Gray Matter of American Democracy
To be clear, why the 2012 presidential election resulted as it did is most likely in the gray matter between Romney’s “gifts” narrative and Obama’s “the people prefer my solutions” narrative. Finding balance will be the work of political analysts and historians who will make careers out of unveiling the kernels of understanding about America’s first re-election of a black president.
It is plausible to conclude that some of Obama’s 332 Electoral College votes reflect technical determination that the president’s policy choices are best for the nation. Some of Obama’s support was likely tied to perceived gifts as Romney claimed. Some of the Obama vote was a backlash from Bush-era politics as the blame for prevailing conditions today — whether that perspective is accurate, perceived, or the product of team Obama’s use of blaming Bush for current policies shortcomings. The GOP cannot indemnify itself given controversies over Voter ID laws, efforts to shorten the early vote cycle, and other pursuit that, even where genuine, do come with political costs. And quite frankly, it is not inconceivable that some [black] votes emerged out of a deep-seated and vicarious sense of social reparation that followed a history of slavery and jim crow segregation.
Does anyone seriously doubt that 96% of African American voters dedicated time to reading the Affordable Care Act or analyzing The Stimulus Bill?

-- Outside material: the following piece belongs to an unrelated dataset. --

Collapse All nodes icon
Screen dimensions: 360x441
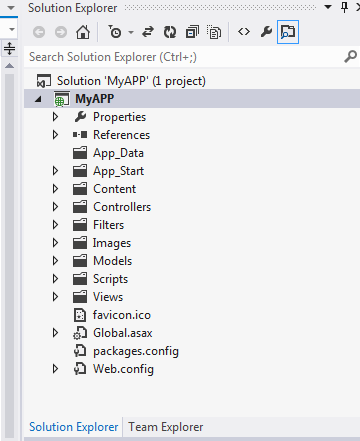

Would any project that a black population, facing an unemployment rate of 14.3% and where 26% of black families are now in poverty overwhelmingly gave support to the incumbent for rational reasons?
Contrary to Romney’s theory, Obama has done very little to address issues in the urban core. His discussions with black leaders, including the Congressional Black Caucus, have been more about his re-election than the confluence of persistent problems facing black America. And the Obama campaign did not plan stops in the community whose overwhelming support made the difference in swing states such as Ohio and Florida.
The gray matter of why people vote as they do reflects the realities of American politics.The vote is given to those who exercise it with myriad motivations. Some rational and informed. Some irrational and uninformed. Such is the case in 2012 as it is inevitably the case in America’s electoral process; particularly when civics, billion dollar campaigns, and social factors overlay sound discourse on topics related to good government. If Obama’s rise is in-part a result of self-interests or irrationality, the same could and would be said had Romney been the victor. Indeed, the same surely can be said of each of our nation’s previous elections. This is both evidence of and cost of democracy.